Türk siyasetinde, görünen siyasi aktörler kadar, hatta daha da fazla, perde arkasındaki aktörler rol oynar. Bu çok uzun zaman genel kabul gören bir sistem haline gelmişti. Muhtemelen de tam bu yüzden, Türk demokrasisi sıklıkla kesintiye uğradı, demokratik işleyiş, demokratik meşruiyet anlayışı hiçbir zaman yeterli düzeylere gelemedi, sindirilemedi.
Vesayet dönemleri yaşandı. Özellikle de askeri vesayet, Türkiye'de siyasetin ve demokratik katılımın alanını çok daralttı. Silahlı Kuvvetlerin, bunu daima sözde reddetmelerine rağmen gündelik siyasete girmeleri, hem siyaseti hem de silahlı kuvvetleri böldü, zayıflattı. Bu vesayet, yalnızca ordu aracılığıyla değil, yargı ve yüksek bürokrasi aracılığıyla da sıklıkla kullanıldı, medya ve iş dünyası da menfaatleri çerçevesinde devreye girmekte tereddüt etmedi. Her defasında, demokratik meşruiyetin önü kesilmeye çalışıldı. 2002 yılından itibaren, geniş bir seçmen kitlesi her seçimde artan biçimde AK Parti'ye ve Recep Tayyip Erdoğan'a destek verdi. Bu destek yalnızca siyasi bir tavırdan kaynaklanmadı, önce Başbakan sonra Cumhurbaşkanı olarak Tayyip Erdoğan, alışılmadık bir siyaset yapma biçimi benimsedi. Olmayacak vaatlerin insanı olmayı reddetti. Seçim ekonomisi uygulamadı. Bütçe rakamları, Türk siyasetinde ilk defa gerçeği gösterir oldular. Zor durumlarda, zorluklardan bahsetmeyi, halkla bütünleşerek sorunları paylaşmayı zafiyet olarak görmedi. Tutamayacağı sözleri vermemek konusunda büyük hassasiyet gösterdi, verdiği sözleri tutmak için daima siyasi riskleri göze aldı.
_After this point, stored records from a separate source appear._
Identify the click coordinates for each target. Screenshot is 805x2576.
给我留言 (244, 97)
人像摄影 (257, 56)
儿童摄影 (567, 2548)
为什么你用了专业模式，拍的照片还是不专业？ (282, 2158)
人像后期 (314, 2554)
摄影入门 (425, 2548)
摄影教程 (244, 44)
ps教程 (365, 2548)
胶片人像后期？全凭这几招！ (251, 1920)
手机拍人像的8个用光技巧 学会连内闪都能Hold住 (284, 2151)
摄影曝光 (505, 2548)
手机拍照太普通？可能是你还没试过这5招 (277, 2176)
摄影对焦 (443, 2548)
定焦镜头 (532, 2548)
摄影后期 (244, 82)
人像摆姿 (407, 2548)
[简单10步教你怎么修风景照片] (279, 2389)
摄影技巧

Dünyada hiçbir siyasetçi, yanılgıdan arî değildir. Ne var ki, Cumhurbaşkanı Erdoğan ile diğer aktif siyasetçiler arasında fark o kadar açıldı ki, bugün siyasi tartışma iki düzeyde yürütülüyor. Birincisi, tümüyle kişisel saldırılardan oluşan bir muhalefet anlayışı var, bu son derece düzeysiz ve saldırgan biçimde de kendisini sıklıkla gösteriyor. İkincisi, siyasi tartışma tümüyle kişiye odaklandığında, kişinin kendini olmadığı kadar "iyi" göstermek için gerçekleri elden geçirmesi, değiştirmesi, halka da yalan söylemesi gerekiyor. Tutmadığı halde "oruç tutar gibi yapmak" türü ucuzluklara kaçabiliyor. Cumhurbaşkanı Erdoğan, Türkiye için ne hedeflediğini, ne istediğini, nasıl bir altyapı, nasıl bir vizyon çerçevesinde bunların gerçekleşmesini öngördüğünü açıklıkla söylemekten hiçbir zaman çekinmeyen bir siyasetçi olarak tarihe damgasını vurdu. Söylediği hedeflere adım adım ulaşıldı. Halktan almış ve almakta olduğu, kendi siyasi hareketini çok aşan büyük destek de buradan kaynaklanıyor.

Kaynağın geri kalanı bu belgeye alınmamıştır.